Output the lines from the line containing "Image resolution: width=679" up to and including the line containing "Select the smallest", reproducing them verbatim.

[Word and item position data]

+ + + +

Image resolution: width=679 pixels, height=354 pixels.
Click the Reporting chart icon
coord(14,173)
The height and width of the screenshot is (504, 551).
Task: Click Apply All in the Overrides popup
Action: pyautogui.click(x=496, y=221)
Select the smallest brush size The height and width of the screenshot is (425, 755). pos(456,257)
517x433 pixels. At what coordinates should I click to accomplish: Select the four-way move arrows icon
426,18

+ + + +

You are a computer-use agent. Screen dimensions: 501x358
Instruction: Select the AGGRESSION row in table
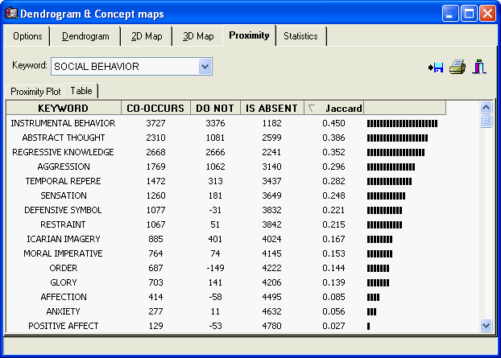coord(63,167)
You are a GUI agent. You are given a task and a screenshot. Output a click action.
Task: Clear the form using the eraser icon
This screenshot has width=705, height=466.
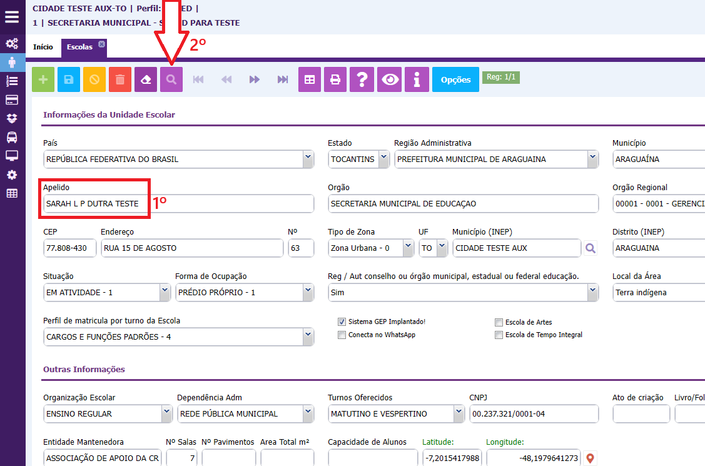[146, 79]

+ + + +

Task response:
Image resolution: width=679 pixels, height=354 pixels.
Click the Reporting chart icon
coord(14,173)
The height and width of the screenshot is (504, 551).
Task: Click Apply All in the Overrides popup
Action: pyautogui.click(x=496, y=221)
Select the smallest brush size The height and width of the screenshot is (425, 755). pos(456,257)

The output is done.